"O maior inimigo da autoridade é o desprezo e a maneira mais segura de solapá-la é o riso." (Hannah Arendt 1906-1975)

sexta-feira, 17 de março de 2017

...E a política nunca mais será a mesma depois da delação da Odebrecht

...E a política nunca mais será a mesma depois da delação da Odebrecht:

Revista ÉPOCA - capa da edição 978 - ...E a política nunca mais será a mesma (Foto: Revista ÉPOCA)


A política brasileira não será a mesma depois do dia 14 de março de 2017. A delação premiada dos executivos da Odebrecht lança suspeitas – de corrupção e caixa dois – sobre a elite da política brasileira, incluindo os principais representantes dos maiores partidos. Estão lá dois ex-presidentes petistas, Luiz Inácio Lula da Silva e Dilma Rousseff. Os três principais caciques do PSDB, Aécio Neves, José Serra e Geraldo Alckmin. Ministros do PMDB que formam o círculo mais próximo do presidente Michel Temer, como Eliseu Padilha e Moreira Franco. O presidente do Senado, Eunício Oliveira, também do PMDB, e o da Câmara, Rodrigo Maia, do DEM. Os poderosos de Brasília se perguntam – assim como os cidadãos brasileiros em geral: e agora?

>> Ministros de Temer na lista de Janot



Os políticos tentarão, na medida do possível, garantir sua sobrevivência. Será difícil. A recente tentativa de descriminalizar o caixa dois, na calada da noite, enfrentou resistência da opinião pública e sumiu da pauta – na verdade, era uma tentativa de usar o caixa dois como desculpa para anistiar crimes de corrupção. A novidade agora é ressuscitar uma proposta petista de reforma política que já foi derrubada várias vezes na Câmara: o voto em lista fechada. Se tal projeto, esdrúxulo no contexto brasileiro, for aprovado, os eleitores perderão a prerrogativa de escolher seus deputados e senadores. Em vez disso, votarão em partidos – e os partidos escolherão que deputados e senadores os representarão no Congresso. Isso garantiria a continuidade de muitos dos políticos atuais. Parece outra manobra fadada ao fracasso, embora não se possa menosprezar a capacidade de articulação dos políticos. Os deputados e senadores fariam melhor se esquecessem os truques e malandragens e deixassem que tudo corresse de acordo com o curso previsível das democracias.

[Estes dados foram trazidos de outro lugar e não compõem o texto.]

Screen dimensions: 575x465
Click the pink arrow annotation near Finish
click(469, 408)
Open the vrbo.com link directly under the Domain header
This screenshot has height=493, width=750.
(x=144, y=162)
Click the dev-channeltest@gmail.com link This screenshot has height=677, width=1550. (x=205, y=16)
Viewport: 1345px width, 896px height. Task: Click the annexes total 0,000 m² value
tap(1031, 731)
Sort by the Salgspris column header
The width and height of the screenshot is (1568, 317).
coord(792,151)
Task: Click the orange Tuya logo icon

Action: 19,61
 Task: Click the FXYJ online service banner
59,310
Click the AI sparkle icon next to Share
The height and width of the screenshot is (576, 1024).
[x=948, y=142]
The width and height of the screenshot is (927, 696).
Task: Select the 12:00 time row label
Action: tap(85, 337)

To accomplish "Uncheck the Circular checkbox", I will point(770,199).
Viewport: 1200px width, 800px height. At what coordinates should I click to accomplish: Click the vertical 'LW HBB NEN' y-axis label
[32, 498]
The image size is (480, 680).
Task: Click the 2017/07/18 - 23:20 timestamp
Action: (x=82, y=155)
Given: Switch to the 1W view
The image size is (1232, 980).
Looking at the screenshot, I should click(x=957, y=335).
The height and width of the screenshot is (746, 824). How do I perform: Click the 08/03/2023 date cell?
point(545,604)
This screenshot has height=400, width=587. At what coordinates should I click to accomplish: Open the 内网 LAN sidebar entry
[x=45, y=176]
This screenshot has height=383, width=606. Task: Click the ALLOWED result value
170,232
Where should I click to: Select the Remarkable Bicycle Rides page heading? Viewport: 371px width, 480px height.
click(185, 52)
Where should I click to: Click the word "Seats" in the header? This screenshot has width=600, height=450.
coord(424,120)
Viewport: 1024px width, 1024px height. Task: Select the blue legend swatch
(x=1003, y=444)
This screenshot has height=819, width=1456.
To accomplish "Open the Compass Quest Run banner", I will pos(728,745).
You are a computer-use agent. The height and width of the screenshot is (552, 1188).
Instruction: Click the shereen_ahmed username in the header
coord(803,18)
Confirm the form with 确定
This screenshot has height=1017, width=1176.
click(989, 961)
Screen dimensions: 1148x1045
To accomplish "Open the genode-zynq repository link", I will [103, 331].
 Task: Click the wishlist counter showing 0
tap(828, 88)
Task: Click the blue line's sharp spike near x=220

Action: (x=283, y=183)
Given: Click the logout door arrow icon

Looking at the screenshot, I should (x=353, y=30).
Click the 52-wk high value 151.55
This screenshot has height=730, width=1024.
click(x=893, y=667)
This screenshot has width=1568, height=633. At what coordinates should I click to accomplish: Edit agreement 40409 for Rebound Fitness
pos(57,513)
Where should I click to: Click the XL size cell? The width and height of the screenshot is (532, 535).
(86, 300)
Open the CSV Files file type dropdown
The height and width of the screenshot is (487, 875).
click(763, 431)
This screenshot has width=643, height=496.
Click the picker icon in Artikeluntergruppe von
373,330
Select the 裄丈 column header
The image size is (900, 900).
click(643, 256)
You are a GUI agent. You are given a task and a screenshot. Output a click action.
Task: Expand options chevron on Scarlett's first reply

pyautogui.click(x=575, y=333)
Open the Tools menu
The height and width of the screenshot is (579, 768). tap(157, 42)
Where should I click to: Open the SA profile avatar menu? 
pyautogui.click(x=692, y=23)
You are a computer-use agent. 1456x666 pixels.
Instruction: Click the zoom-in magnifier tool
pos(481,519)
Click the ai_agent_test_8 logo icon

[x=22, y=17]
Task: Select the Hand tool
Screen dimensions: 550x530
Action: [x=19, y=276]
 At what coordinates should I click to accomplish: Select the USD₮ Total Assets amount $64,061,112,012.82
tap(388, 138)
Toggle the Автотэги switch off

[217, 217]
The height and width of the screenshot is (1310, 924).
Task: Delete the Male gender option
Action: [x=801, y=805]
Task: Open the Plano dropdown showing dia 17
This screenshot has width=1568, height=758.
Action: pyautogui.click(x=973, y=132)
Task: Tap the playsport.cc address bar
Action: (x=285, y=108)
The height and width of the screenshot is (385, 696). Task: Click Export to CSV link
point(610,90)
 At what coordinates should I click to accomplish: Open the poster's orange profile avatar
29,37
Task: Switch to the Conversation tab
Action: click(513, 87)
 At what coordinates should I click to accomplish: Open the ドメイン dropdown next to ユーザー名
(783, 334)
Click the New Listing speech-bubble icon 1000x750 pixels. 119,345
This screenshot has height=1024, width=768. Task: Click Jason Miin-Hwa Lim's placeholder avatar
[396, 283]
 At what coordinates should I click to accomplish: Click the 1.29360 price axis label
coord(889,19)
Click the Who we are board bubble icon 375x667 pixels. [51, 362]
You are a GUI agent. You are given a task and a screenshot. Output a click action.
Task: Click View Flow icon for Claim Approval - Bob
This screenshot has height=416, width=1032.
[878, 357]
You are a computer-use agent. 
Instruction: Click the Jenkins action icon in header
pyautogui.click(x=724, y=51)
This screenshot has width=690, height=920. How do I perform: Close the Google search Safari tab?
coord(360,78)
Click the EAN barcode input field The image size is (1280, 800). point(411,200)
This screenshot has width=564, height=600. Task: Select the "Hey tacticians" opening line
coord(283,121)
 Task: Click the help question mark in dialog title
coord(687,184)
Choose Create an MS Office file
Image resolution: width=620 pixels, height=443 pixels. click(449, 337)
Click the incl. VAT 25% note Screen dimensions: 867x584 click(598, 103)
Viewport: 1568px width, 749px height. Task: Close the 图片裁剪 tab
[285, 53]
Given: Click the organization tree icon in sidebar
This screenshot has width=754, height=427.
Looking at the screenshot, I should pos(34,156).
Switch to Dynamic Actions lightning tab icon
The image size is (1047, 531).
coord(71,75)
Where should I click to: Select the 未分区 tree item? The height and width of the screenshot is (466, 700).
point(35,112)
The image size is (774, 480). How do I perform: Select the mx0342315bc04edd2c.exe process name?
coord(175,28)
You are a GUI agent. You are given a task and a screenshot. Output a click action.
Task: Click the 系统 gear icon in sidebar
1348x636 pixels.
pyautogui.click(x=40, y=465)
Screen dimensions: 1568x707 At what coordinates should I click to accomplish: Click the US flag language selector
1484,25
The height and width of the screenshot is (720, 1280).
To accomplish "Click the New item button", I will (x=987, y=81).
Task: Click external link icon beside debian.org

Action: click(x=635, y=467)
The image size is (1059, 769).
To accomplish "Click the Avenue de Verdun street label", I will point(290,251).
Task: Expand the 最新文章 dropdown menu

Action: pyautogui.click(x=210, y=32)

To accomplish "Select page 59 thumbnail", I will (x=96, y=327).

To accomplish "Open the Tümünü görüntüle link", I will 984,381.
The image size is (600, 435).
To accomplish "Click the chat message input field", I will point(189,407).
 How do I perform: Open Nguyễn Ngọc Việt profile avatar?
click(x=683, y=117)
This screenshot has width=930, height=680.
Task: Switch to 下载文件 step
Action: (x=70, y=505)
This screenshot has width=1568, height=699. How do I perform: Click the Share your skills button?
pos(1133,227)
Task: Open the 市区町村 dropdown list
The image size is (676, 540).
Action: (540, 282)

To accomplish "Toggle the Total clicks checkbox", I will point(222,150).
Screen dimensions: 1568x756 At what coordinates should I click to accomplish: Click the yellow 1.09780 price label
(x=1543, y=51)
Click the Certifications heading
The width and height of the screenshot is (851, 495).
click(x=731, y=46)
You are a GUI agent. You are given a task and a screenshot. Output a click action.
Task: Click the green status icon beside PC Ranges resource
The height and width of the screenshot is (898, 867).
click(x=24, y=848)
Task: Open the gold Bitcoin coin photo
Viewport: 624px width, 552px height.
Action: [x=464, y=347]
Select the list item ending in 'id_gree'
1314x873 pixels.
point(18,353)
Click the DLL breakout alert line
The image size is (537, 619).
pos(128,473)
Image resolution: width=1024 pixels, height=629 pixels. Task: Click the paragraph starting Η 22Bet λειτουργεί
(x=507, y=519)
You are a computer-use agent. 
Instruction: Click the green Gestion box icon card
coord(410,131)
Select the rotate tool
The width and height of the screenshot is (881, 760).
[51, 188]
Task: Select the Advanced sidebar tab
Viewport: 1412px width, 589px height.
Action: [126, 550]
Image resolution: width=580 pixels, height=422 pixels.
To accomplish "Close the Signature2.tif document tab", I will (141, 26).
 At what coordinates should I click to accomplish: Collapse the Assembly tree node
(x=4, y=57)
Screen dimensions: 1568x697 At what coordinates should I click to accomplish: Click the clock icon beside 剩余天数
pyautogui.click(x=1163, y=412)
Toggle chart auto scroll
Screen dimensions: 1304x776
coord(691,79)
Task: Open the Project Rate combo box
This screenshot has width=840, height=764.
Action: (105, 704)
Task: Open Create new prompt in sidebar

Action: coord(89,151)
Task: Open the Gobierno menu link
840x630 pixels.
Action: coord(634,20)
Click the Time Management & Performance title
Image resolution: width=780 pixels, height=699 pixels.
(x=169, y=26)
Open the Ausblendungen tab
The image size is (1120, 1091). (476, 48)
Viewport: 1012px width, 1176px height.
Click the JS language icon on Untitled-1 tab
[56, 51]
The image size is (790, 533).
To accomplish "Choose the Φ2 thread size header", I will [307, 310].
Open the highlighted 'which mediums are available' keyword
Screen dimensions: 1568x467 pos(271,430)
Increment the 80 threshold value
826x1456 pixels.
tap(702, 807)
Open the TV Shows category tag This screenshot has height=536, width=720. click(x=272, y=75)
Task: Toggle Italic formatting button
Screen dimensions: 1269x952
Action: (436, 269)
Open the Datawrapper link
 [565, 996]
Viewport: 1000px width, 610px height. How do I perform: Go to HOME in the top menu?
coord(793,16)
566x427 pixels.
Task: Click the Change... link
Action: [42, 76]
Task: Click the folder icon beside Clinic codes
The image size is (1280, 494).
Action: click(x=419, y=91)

Isso significa, basicamente, deixar que a Justiça siga seu rumo. Ser citado na delação dos executivos da Odebrecht não faz de ninguém culpado aos olhos da Justiça. Ainda há um longo processo de investigações pela frente. Alguns serão inocentados. Outros, enquadrados no crime de corrupção, ou no de caixa dois, ou em ambos – são crimes diferentes, e o mesmo ocorre com as punições. Pela Justiça brasileira, poderão recorrer. Tal processo deve durar, no mínimo, dois anos, e  estará em curso ao longo da próxima campanha eleitoral. Alguns dos políticos que estão hoje em evidência sobreviverão. Outros ficarão impossibilitados de concorrer. Um terceiro tipo poderá disputar cargos públicos, mas não terá votos dos eleitores, devido ao desgaste. É possível que haja uma renovação bastante ampla no Executivo e no Legislativo. Se o eleitor brasileiro for suficientemente sábio para deixar de fora os populistas de plantão, tal renovação pode ser bem-vinda. Nas democracias, os políticos passam – mas a política continua.